RECORDS TO USE Start Marker

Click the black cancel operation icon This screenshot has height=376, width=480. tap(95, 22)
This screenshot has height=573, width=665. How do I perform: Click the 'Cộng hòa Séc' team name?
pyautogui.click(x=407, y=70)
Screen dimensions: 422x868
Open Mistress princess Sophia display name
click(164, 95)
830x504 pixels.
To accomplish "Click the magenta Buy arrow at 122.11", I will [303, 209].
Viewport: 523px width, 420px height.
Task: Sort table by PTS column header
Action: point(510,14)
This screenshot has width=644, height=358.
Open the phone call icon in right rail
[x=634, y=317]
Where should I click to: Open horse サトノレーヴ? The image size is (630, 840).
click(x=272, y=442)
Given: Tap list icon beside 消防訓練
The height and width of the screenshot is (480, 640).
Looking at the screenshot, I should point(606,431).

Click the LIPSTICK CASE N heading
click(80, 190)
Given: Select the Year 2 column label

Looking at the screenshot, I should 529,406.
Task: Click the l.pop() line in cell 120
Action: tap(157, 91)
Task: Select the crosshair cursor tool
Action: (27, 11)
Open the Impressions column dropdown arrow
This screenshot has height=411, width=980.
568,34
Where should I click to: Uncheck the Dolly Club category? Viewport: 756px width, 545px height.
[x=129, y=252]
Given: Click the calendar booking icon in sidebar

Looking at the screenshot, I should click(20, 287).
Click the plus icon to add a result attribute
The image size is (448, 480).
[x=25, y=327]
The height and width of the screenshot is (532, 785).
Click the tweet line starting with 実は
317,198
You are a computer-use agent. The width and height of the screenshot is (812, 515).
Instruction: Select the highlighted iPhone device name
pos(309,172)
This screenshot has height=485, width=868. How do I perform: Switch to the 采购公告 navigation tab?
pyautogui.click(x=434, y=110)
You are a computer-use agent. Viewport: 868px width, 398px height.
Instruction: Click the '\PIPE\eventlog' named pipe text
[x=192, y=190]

RECORDS TO USE End Marker

- [PROMPT]:
The full set of entries must be printed again without any alteration.

- [RESULT FOR THIS TASK]:
Click the black cancel operation icon This screenshot has height=376, width=480. tap(95, 22)
This screenshot has height=573, width=665. How do I perform: Click the 'Cộng hòa Séc' team name?
pyautogui.click(x=407, y=70)
Screen dimensions: 422x868
Open Mistress princess Sophia display name
click(164, 95)
830x504 pixels.
To accomplish "Click the magenta Buy arrow at 122.11", I will [303, 209].
Viewport: 523px width, 420px height.
Task: Sort table by PTS column header
Action: point(510,14)
This screenshot has width=644, height=358.
Open the phone call icon in right rail
[x=634, y=317]
Where should I click to: Open horse サトノレーヴ? The image size is (630, 840).
click(x=272, y=442)
Given: Tap list icon beside 消防訓練
The height and width of the screenshot is (480, 640).
Looking at the screenshot, I should point(606,431).

Click the LIPSTICK CASE N heading
click(80, 190)
Given: Select the Year 2 column label

Looking at the screenshot, I should 529,406.
Task: Click the l.pop() line in cell 120
Action: tap(157, 91)
Task: Select the crosshair cursor tool
Action: (27, 11)
Open the Impressions column dropdown arrow
This screenshot has height=411, width=980.
568,34
Where should I click to: Uncheck the Dolly Club category? Viewport: 756px width, 545px height.
[x=129, y=252]
Given: Click the calendar booking icon in sidebar

Looking at the screenshot, I should click(20, 287).
Click the plus icon to add a result attribute
The image size is (448, 480).
[x=25, y=327]
The height and width of the screenshot is (532, 785).
Click the tweet line starting with 実は
317,198
You are a computer-use agent. The width and height of the screenshot is (812, 515).
Instruction: Select the highlighted iPhone device name
pos(309,172)
This screenshot has height=485, width=868. How do I perform: Switch to the 采购公告 navigation tab?
pyautogui.click(x=434, y=110)
You are a computer-use agent. Viewport: 868px width, 398px height.
Instruction: Click the '\PIPE\eventlog' named pipe text
[x=192, y=190]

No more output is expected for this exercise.